Mrs. Doveton did not refuse, but she murmured something about not being particular fond of taking things upon herself, and it was plain that she said less than the truth.

"Can't you see them yourself, miss?" she said. "It's quite easy. I'll tell you all the sort of things you want to ask them."

"Oh, I can't," said Jane. "You see, there are paying guests to see too—and you know what I am. I shall find myself telling the cook she can have breakfast in bed if she likes, and asking the young married lady with husband or brother engaged all day whether she understands plain cooking and if she's an early riser and quick and clean at her work."

"There, now," said Mrs. Doveton, "you see you do know what to ask 'em. And is there many more lodgers coming—if that's what you call them, miss, if I may ask?"

"Oh, we call them Pigs," said Jane frankly; "at least, we used to, but I shall begin calling them lodgers at once. It's much lander—and besides, they are lodgers."

"Boarders, if with meals," said Mrs. Doveton, "I shouldn't have too many at a time, miss, if I was you—not all at once. Make the gells discontented—and you've got a couple that knows their work, that's one thing."

It was evident that in Mrs. Doveton's mind there were other things which knowing their work was not.

"Let me help you with the currants," said Jane, getting another fork. ("A silver one, please, miss," said Mrs. Doveton.) There were a good many currants, but the leaves at the bottom of the basket were showing plainly—leaves streaked with currant-juice and sprinkled with strigs. Jane's hands were deeply dyed again before Mrs. Doveton began to yield.

"Well, miss, if I do see these persons for you, you won't blame me if——" she was saying, and Jane was interrupting her with assurances of her complete immunity from blame whatever the creatures turned out like, when the front-door bell rang.

"Good gracious!" said Mrs. Doveton. "I can't go, miss, with my hands this state."

"But where's Forbes? Where's Stanley?"

"They're both out, miss. I gave 'em leave to go together for shopping. Neither of them can trust their own taste when it comes to camisoles. Perhaps Miss Lucy'll go."

"I'll get some of this off in case she's down the garden," said Jane, drawing water from the boiler, but she had made very little impression on the rich purple stains when the bell rang again.

"Oh, bother!" said Jane. "Here, I must go as I am. It may be a priceless Pig—I mean lodger—and it may go away if——" She snatched down a towel from the rack, but before her hands were half dried the kitchen door cracked open with a noise like a pistol-shot and Gladys burst in, very highly coloured in the face and very bright as to the eye. "Oh, miss!" she said, and no more.
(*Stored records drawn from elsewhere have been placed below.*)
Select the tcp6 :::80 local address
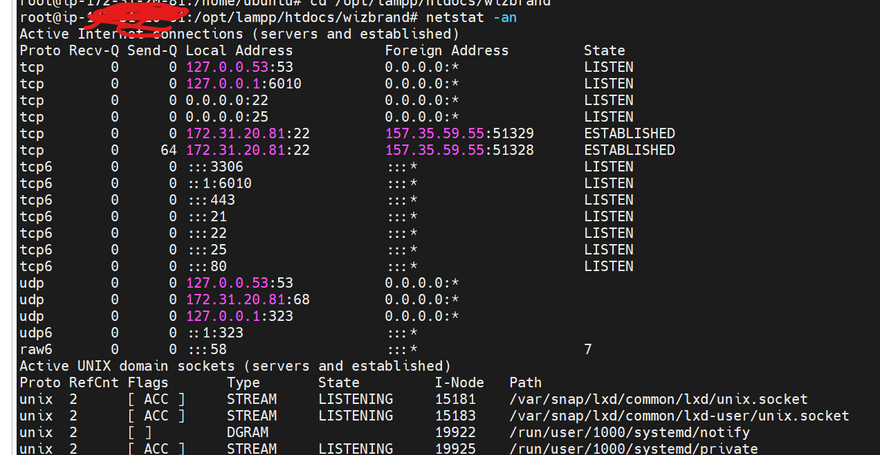 tap(206, 266)
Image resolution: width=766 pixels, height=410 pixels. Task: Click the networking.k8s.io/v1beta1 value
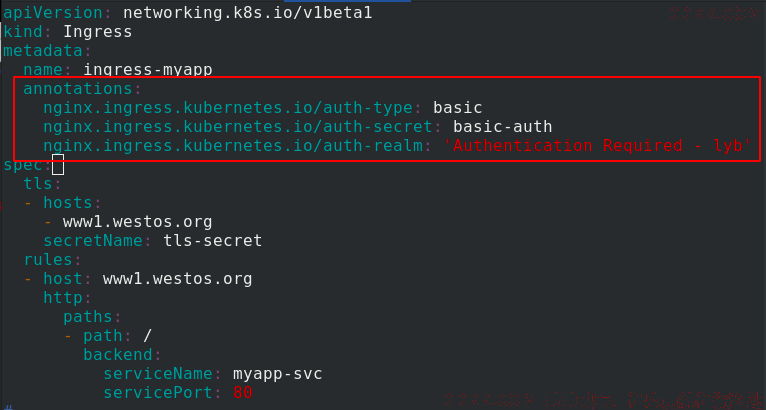(248, 12)
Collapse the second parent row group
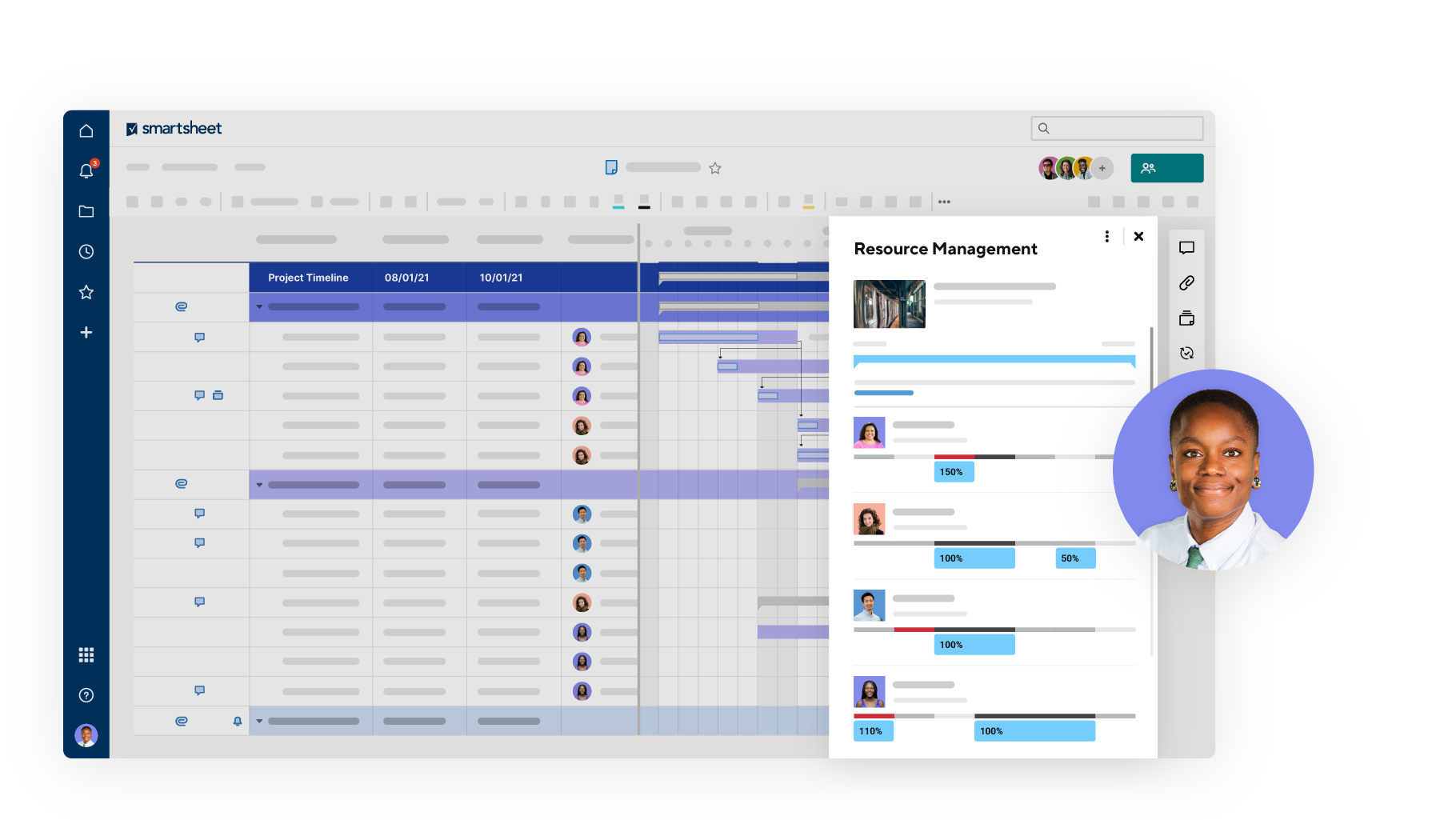The width and height of the screenshot is (1456, 820). click(x=259, y=485)
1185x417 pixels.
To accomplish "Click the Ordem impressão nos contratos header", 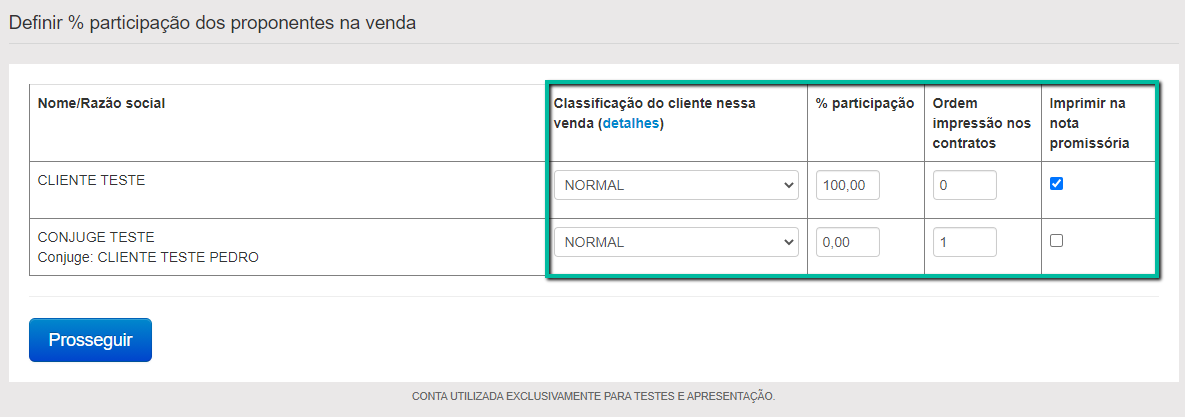I will coord(981,123).
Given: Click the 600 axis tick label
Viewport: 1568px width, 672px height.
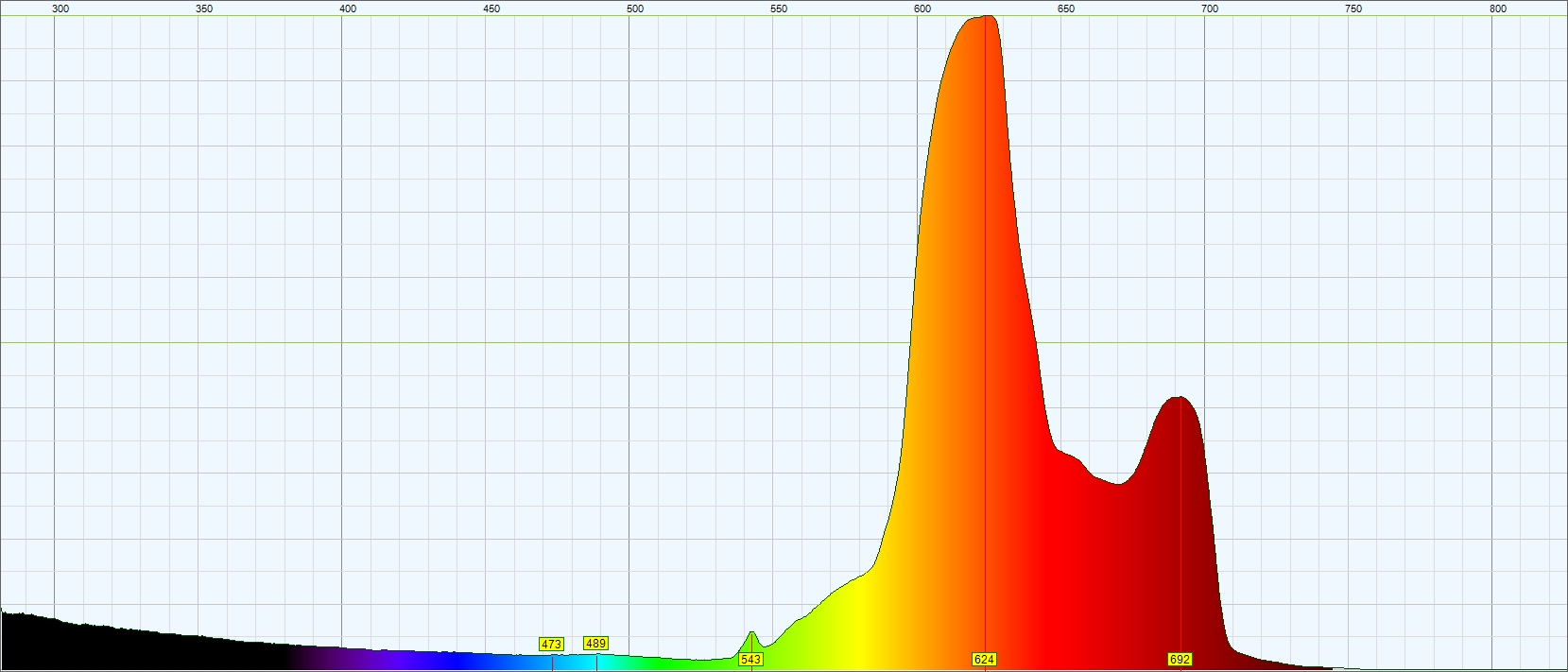Looking at the screenshot, I should coord(922,9).

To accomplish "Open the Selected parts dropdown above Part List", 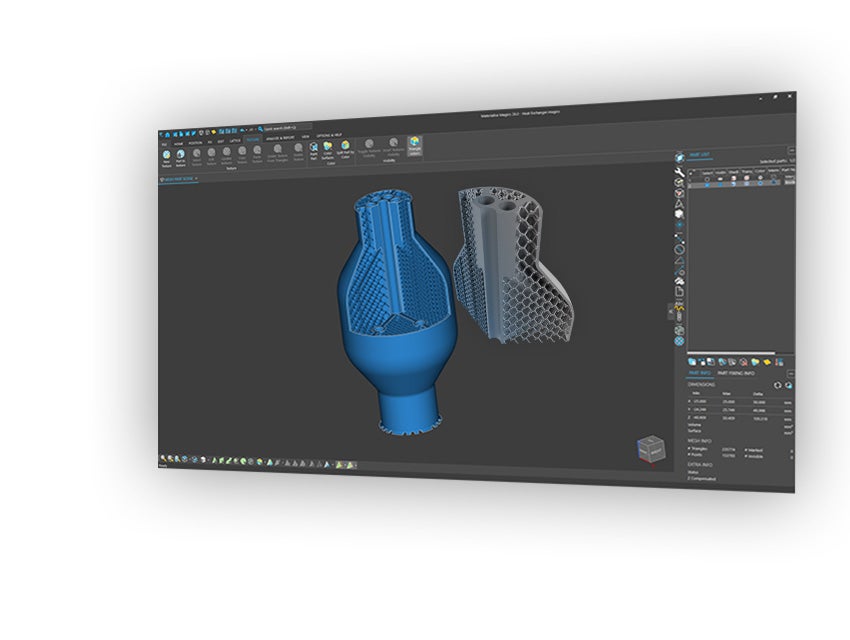I will (x=775, y=160).
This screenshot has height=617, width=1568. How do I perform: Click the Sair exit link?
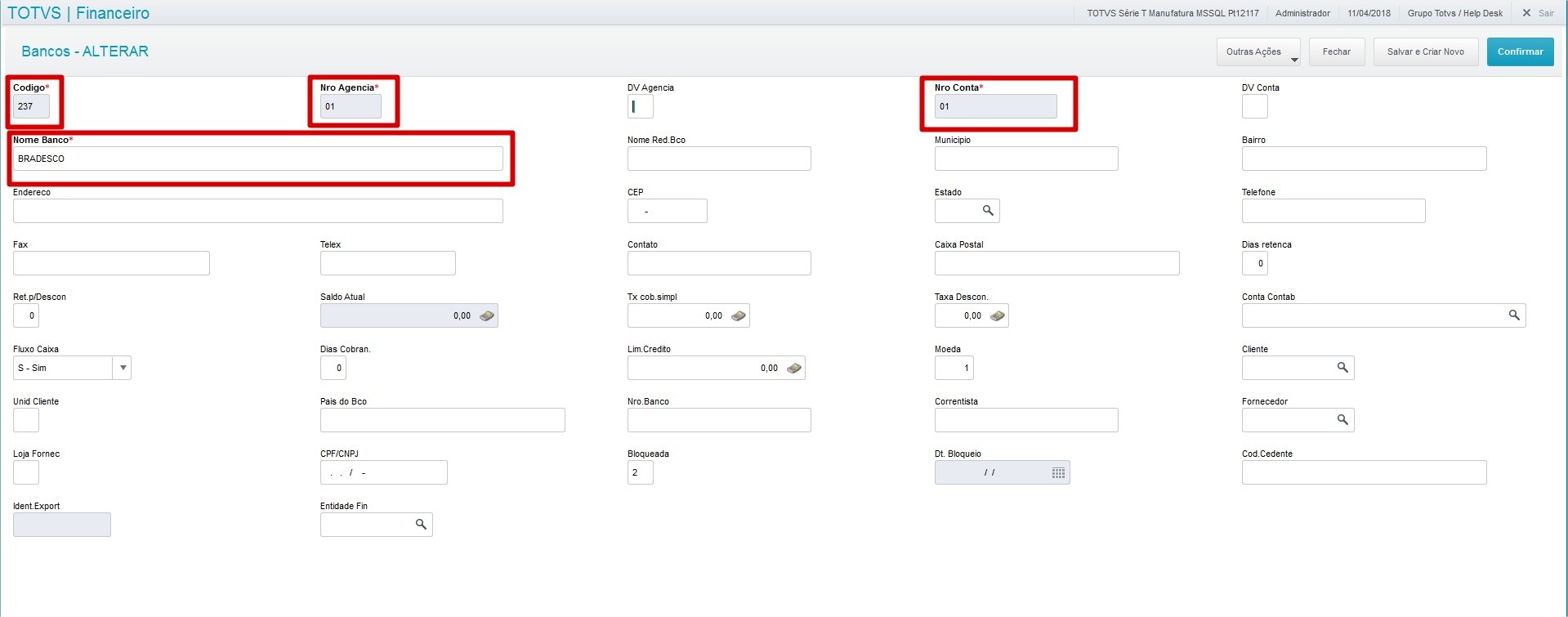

"Whatever is it now?" Jane asked, in the tone of a camel enquiring as to the exact nature of the last straw. "Why aren't you at the shop?"

"Mr. Herbert was passing, on his way to see you, Mrs. Doveton, and I asked him to keep the shop while I—while I—while I answered the bell." She giggled as one in possession of a secret joke.

"Well, who was it?" Jane asked, more relieved by Gladys's news than Mrs. Doveton appeared to be.

Gladys giggled again. "It's a lady, miss—an old lady—at least . . . And she asked to see you, miss."

"Well, I can't see her," said Jane, turning her purple palms upwards. "Find Miss Lucilla and ask her to see the lady."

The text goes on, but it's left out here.